What’s the Deal with Coach Bags?

I first heard about the expensive Coach bags over at a blog that has since been taken down – Jim over at My Debt Blog last year mentioned his wife wanted another Coach bag for Christmas.

Then at church a couple of weeks ago, one of the young ladies there was talking about her new Coach bag that her Grandma was giving her for her birthday. This is all she wanted, and it was the only thing Grandma was going to buy her. Then I find out it’s a $300 bag.

I asked what is the big deal about these bags?  Another lady began to tell me how they are such high quality and made so well that they last forever. She said her husband took her to an outlet store that sold Coach bags and she picked out her favorite. But she refused to buy it when she found out it was $800!
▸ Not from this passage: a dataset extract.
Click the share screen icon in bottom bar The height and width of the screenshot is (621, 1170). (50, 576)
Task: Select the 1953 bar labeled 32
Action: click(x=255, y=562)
I told her my understanding is these these bags aren’t actually being purchased for their high quality since the ladies who want them need multiple Coach bags. She seemed to agree with that assessment.

I don’t think I would ever be able to bring myself to buy a purse that cost $300. I’d get mad at Mr. A if he spent that kind of money on me, period, let alone for a purse.  We’d be taking it back, pronto. I don’t care how well it’s made.  I’m just not a shoe and purse person.  I do carry a purse, but it’s small and has a long strap so I can carry it across my shoulder.

Today Big A had an appointment at our asthma specialist’s office.  We got into town early and needed to kill a few minutes, so we stopped into Savers. I had hoped to find a few pairs of shorts for Big A, but ended up getting him a pair of Van’s sneakers that cost $5.99.  The shoes were by the purses, so I looked for a new purse for myself. I’ve been carrying my current one for a couple of years, and it was used to begin with. It’s been starting to look raggedy and the strap has a bunch of cracks in it.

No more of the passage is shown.